In exchanges with Republican Delegate Carrie Coyner, Jones mused about putting “two bullets to the head” of then-House Speaker Todd Gilbert, a fellow legislator and father. He fantasized about the deaths of Gilbert’s children, suggesting it might “change his views,” and boasted he’d “piss on the graves” of GOP opponents
Jones has issued a mealy-mouthed apology, calling it a “grave mistake” from a time when he wasn’t in office. But this rings hollow when the offender clings to the ballot.

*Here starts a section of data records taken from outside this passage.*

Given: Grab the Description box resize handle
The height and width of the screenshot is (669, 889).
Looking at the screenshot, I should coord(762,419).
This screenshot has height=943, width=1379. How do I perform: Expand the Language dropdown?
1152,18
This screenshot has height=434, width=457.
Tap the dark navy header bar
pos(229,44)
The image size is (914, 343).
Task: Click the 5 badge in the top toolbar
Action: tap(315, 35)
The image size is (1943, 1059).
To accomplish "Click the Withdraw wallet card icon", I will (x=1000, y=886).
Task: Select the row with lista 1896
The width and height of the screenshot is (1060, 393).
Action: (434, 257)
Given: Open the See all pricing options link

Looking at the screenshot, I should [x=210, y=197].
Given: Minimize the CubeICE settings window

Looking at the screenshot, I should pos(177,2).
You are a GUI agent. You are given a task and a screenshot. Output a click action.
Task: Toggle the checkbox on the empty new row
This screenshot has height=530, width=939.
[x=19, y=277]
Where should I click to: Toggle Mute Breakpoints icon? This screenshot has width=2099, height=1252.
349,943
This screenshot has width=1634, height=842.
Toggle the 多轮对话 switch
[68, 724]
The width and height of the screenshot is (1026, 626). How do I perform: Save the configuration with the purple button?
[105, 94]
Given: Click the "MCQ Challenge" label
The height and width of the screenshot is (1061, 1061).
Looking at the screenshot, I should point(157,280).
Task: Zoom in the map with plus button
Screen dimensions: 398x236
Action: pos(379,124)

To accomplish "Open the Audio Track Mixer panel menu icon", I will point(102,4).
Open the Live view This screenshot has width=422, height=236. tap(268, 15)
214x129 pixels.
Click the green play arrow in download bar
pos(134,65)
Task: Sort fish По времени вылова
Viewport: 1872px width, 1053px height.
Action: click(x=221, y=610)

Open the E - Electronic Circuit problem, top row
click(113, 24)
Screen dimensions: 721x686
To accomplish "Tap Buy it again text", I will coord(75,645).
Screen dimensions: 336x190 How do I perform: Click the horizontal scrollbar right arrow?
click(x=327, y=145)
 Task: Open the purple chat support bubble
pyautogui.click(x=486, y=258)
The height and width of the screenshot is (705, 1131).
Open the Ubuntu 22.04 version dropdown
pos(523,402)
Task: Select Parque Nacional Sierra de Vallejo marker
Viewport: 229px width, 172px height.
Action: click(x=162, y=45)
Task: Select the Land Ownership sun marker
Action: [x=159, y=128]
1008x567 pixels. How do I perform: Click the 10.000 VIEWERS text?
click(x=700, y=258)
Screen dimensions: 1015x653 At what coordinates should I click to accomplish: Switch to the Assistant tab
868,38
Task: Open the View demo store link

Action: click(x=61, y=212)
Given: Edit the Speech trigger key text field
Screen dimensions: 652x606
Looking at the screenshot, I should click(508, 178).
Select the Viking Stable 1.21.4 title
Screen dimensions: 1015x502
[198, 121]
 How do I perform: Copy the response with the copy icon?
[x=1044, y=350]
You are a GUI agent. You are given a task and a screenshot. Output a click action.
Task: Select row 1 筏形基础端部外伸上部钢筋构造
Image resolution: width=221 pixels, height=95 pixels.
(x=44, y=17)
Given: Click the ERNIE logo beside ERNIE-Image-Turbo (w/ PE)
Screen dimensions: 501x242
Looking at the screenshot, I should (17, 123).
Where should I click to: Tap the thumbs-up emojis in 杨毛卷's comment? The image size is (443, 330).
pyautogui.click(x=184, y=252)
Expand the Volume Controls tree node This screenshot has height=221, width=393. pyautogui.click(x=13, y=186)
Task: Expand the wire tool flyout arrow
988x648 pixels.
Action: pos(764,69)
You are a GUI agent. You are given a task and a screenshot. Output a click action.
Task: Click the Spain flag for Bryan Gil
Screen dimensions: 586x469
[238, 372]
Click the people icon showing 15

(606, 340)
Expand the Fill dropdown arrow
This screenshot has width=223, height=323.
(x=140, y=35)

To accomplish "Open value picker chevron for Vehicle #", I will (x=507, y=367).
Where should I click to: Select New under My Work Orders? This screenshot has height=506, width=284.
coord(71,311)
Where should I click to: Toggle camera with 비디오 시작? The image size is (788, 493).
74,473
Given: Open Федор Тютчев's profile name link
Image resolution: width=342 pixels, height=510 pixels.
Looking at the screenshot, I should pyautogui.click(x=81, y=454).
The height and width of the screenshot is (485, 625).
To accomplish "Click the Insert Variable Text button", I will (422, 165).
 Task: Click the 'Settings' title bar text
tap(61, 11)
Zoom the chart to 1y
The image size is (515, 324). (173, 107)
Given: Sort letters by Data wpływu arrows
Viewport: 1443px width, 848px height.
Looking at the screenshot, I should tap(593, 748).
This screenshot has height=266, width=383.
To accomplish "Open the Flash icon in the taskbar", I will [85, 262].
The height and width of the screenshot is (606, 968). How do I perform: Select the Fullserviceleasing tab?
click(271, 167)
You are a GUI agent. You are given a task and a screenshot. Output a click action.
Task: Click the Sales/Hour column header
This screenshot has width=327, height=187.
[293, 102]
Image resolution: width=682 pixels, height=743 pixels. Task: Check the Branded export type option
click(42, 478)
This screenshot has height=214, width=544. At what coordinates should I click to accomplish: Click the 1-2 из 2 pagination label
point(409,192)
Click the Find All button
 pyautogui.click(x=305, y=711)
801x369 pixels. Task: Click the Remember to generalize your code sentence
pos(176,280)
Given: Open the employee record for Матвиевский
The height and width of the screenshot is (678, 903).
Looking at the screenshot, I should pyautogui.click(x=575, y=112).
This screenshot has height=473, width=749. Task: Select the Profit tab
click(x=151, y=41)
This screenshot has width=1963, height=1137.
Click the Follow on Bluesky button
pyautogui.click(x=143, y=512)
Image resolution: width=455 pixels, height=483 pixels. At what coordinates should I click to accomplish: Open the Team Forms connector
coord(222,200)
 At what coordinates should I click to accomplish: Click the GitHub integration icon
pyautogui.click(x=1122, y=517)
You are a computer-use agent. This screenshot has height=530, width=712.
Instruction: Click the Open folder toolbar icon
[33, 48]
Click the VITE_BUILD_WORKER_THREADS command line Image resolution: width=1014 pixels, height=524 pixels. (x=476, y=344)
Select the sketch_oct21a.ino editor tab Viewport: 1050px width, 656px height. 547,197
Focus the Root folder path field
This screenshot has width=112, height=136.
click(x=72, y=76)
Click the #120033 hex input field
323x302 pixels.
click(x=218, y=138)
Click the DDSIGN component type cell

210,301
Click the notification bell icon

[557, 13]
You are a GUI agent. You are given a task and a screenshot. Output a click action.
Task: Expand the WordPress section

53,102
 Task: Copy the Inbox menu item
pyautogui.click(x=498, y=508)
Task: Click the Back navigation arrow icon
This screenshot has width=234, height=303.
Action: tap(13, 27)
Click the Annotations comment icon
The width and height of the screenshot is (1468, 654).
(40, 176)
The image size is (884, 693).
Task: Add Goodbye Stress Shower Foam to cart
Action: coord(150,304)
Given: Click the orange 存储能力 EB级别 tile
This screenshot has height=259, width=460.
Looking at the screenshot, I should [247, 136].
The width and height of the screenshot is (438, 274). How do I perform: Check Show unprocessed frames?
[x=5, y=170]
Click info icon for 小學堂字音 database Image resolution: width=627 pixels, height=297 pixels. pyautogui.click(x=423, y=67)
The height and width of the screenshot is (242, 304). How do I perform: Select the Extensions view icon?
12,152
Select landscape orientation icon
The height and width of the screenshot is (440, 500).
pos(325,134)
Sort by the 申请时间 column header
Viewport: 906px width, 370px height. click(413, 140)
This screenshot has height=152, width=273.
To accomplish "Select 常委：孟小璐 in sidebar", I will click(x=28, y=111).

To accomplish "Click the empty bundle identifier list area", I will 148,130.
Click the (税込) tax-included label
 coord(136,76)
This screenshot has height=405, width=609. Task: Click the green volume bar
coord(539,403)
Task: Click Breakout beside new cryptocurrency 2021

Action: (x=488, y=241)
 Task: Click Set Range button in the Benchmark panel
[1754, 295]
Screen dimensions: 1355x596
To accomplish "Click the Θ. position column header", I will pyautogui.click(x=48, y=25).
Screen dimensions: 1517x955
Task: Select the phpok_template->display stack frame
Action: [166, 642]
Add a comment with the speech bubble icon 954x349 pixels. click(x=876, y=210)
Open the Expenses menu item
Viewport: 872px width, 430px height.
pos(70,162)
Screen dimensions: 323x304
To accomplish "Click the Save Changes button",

Yet the bigger scandal is reaction of his own party. Abigail Spanberger, the Democratic gubernatorial nominee and Jones’s running mate, issued a statement expressing “disgust” after a private chat with him. She condemned “threatening language in our politics,” as if that’s sufficient. Where’s her demand for him to withdraw? Spanberger, a former CIA officer who once prided herself on bipartisanship, now shields a candidate whose words echo the very extremism she claims to fight. Her tepid response isn’t leadership—it’s complicity
Virginia Senator Mark Warner, who called the texts “appalling,” has offered hand wringing but no action. Warner knows Jones personally, yet he stops short of demanding resignation.
All this comes at a perilous time when national Democrats are actively egging on violence against ICE agents and Republicans across the country. Just look at the wave of attacks on federal immigration facilities this year—deadly shootings, firebombings, and assaults, not to mention the open celebration of Charlie Kirk’s murder by the likes of Rep. Ilhan Omar (D-MN), who is still in good standing in her party.
Spanberger is ahead in the polls. Should she win, her victory will be hailed by some as a bell weather of anti-Trump sentiment. But it will also signal something ominous and dark. When the acceptance of hate and violence is institutionalized by one of our two major political parties, our political system is in grave danger.